4.2.1. Die Beschwerdeführerin rügt zunächst eine offensichtlich unrichtige Sachverhaltsfeststellung und Verletzung von Art. 61 lit. c ATSG in Bezug auf die Annahme eines stabilen Gesundheitszustandes. Die Vorinstanz habe in diesem Zusammenhang die Berichte des behandelnden Dr. med. E.________, FMH Chirurgie/Traumatologie, vom 7. Juni und 19. August 2024 nicht genügend gewürdigt. Dieser habe am 7. Juni 2024 angegeben, dass sich die Situation langsam zu stabilisieren beginne, und am 19. August 2024 ergänzt, es gebe nach wie vor Rückschläge, was bei einer solchen Verletzung (HWS-Distorsion) zu erwarten sei.

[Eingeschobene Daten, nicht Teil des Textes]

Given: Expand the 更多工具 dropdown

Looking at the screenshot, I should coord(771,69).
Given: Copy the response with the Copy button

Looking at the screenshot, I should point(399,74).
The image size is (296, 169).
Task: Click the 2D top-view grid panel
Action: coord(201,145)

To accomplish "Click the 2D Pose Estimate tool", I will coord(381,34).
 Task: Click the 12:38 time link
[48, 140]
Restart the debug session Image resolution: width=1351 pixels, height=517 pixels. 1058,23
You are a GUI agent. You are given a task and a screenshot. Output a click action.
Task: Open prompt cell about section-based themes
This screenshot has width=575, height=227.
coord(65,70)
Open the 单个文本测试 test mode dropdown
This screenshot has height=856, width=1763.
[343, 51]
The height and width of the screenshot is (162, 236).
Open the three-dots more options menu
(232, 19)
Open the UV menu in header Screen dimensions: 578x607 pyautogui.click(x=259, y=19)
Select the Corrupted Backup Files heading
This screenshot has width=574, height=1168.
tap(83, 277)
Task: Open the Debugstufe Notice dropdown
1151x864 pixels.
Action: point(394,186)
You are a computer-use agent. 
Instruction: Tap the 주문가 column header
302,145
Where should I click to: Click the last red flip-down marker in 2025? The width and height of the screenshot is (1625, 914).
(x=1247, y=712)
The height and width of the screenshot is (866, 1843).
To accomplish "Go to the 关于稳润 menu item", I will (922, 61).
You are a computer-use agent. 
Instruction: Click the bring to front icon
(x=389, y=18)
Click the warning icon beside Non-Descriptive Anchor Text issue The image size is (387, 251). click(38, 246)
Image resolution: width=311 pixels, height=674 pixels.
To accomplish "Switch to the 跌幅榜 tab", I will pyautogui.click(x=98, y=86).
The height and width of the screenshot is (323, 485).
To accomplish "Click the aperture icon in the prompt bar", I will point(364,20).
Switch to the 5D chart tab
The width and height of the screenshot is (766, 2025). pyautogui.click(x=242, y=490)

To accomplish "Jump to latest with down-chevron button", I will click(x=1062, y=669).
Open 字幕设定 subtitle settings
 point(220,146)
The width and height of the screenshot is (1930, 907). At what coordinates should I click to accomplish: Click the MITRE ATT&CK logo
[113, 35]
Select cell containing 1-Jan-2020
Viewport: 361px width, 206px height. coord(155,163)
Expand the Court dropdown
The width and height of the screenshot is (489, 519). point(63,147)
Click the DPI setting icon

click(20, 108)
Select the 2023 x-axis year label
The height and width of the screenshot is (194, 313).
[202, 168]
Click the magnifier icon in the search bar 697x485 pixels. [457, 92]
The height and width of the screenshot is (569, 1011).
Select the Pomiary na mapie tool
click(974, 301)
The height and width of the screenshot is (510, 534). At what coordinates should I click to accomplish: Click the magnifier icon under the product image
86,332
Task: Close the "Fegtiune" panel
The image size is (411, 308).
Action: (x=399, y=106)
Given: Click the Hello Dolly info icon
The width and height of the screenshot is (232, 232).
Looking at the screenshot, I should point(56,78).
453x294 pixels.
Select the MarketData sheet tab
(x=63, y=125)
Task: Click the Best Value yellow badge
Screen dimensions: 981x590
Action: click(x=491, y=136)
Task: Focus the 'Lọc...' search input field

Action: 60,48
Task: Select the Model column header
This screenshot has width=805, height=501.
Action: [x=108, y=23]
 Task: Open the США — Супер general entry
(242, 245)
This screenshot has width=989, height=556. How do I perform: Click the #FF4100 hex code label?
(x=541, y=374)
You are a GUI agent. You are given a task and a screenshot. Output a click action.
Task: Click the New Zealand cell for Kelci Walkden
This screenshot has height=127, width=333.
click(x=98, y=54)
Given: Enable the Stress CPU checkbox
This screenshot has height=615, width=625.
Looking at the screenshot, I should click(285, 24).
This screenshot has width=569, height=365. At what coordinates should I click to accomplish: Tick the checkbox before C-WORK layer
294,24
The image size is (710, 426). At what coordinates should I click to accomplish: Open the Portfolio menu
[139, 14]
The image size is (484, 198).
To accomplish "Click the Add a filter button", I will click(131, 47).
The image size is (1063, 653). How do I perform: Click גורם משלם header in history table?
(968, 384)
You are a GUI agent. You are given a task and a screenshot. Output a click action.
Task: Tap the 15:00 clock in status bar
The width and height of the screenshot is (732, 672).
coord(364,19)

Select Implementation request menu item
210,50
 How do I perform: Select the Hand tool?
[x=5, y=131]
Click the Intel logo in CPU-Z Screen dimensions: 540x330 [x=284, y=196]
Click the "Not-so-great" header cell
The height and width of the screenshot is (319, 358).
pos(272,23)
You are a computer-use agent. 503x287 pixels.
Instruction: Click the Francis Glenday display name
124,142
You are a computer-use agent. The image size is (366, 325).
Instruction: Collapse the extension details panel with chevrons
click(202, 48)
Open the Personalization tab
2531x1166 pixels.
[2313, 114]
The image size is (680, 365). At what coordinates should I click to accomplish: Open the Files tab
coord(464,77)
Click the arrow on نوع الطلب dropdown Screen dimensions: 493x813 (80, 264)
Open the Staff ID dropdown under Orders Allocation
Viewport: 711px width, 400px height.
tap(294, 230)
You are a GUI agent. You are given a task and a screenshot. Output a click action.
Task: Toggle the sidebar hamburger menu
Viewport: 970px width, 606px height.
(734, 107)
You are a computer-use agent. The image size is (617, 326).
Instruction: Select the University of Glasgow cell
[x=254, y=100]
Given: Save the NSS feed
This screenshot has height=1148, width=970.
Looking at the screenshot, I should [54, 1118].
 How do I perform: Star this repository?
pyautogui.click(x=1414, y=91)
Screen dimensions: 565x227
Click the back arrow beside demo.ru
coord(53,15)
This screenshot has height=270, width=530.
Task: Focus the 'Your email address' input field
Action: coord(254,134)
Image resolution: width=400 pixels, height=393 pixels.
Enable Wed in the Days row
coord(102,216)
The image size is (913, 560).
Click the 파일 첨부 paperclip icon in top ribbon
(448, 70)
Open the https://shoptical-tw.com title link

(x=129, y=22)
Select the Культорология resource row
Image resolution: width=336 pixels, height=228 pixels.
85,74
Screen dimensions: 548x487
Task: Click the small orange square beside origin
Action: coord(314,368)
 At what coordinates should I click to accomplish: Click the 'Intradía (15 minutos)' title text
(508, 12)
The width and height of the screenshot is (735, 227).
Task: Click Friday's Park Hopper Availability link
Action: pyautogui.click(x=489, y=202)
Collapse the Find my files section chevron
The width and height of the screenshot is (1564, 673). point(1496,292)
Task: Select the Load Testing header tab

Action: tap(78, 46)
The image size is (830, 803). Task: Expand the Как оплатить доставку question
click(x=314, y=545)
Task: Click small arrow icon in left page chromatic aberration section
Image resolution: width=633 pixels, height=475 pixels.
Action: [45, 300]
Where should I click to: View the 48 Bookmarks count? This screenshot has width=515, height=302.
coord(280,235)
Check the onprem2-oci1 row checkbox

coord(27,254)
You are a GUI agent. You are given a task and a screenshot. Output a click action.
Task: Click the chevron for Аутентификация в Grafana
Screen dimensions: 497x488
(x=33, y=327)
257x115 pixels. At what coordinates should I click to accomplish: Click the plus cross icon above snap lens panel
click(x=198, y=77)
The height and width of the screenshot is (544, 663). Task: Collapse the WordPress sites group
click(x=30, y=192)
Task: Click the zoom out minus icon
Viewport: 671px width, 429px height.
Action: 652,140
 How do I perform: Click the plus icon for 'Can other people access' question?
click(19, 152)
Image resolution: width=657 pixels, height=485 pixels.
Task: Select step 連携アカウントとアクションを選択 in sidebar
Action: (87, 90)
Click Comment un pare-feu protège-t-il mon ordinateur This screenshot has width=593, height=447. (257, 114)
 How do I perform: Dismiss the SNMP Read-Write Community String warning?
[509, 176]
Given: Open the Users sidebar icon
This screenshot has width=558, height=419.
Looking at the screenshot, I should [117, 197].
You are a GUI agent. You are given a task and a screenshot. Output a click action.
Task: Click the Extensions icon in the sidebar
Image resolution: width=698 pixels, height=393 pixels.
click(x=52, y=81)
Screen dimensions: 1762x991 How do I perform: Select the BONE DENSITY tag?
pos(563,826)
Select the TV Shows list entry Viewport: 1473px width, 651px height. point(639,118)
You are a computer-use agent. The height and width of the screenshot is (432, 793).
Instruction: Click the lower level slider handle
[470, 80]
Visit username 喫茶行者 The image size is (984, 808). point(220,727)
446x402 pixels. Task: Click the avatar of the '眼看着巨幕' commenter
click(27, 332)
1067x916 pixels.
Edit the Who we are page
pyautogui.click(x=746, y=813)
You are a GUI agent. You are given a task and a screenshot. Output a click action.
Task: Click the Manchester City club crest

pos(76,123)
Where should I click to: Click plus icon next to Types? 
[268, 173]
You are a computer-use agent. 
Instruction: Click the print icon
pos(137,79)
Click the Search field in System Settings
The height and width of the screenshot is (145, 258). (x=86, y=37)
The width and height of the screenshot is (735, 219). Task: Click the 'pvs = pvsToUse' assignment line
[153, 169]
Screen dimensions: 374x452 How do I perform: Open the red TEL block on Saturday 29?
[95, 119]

Dieses Vorbringen zielt ins Leere. Ob im Hinblick auf die Prüfung des Fallabschlusses nach Art. 19 Abs. 1 UVG eine namhafte Besserung des Gesundheitszustandes anzunehmen ist, bestimmt sich namentlich nach Massgabe der zu erwartenden Steigerung oder Wiederherstellung der Arbeitsfähigkeit, soweit diese unfallbedingt beeinträchtigt ist. Der Begriff "namhaft" verdeutlicht demnach, dass die durch weitere (zweckmässige) Heilbehandlung im Sinne von Art. 10 Abs. 1 UVG erhoffte Besserung ins Gewicht fallen muss (BGE 143 V 148 E. 3.1.1, 134 V 109 E. 4.3; SVR 2020 UV Nr. 24 S. 95, 8C_614/2019 E. 5.2 f.). Bei Vorliegen psychischer Unfallfolgen hat der Fallabschluss zu erfolgen, sobald von der Fortsetzung der auf die somatischen Leiden gerichteten ärztlichen Behandlung keine namhafte Besserung des Gesundheitszustandes mehr erwartet werden kann (SVR 2024 UV Nr. 20 S. 80, 8C_592/2023 E. 3; Urteil 8C_606/2022 vom 4. Mai 2023 E. 3.2.2). Mit Blick auf das beweiskräftige polydisziplinäre MEDAS-Gutachten vom 11. Januar 2024, in welchem keine Diagnosen mit Auswirkung auf die Arbeitsfähigkeit gestellt werden konnten und zumindest seit 12. Dezember 2023 eine 100%ige Arbeitsfähigkeit in einer leidensangepassten, der angestammten Tätigkeit entsprechenden Anstellung attestiert wurde, durfte die Vorinstanz deshalb ohne Weiteres davon ausgehen, der Fallabschluss per 29. Mai 2024 sei nicht zu früh erfolgt. Ob sie basierend auf den Schlussfolgerungen der MEDAS-Experten das Adäquanzkriterium der erheblichen Beschwerden hätte bejahen dürfen, ist allenfalls tatsächlich fraglich, kann aber offen bleiben, da die Adäquanz so oder anders zu verneinen ist (vgl. E. 4.2.2 hiernach).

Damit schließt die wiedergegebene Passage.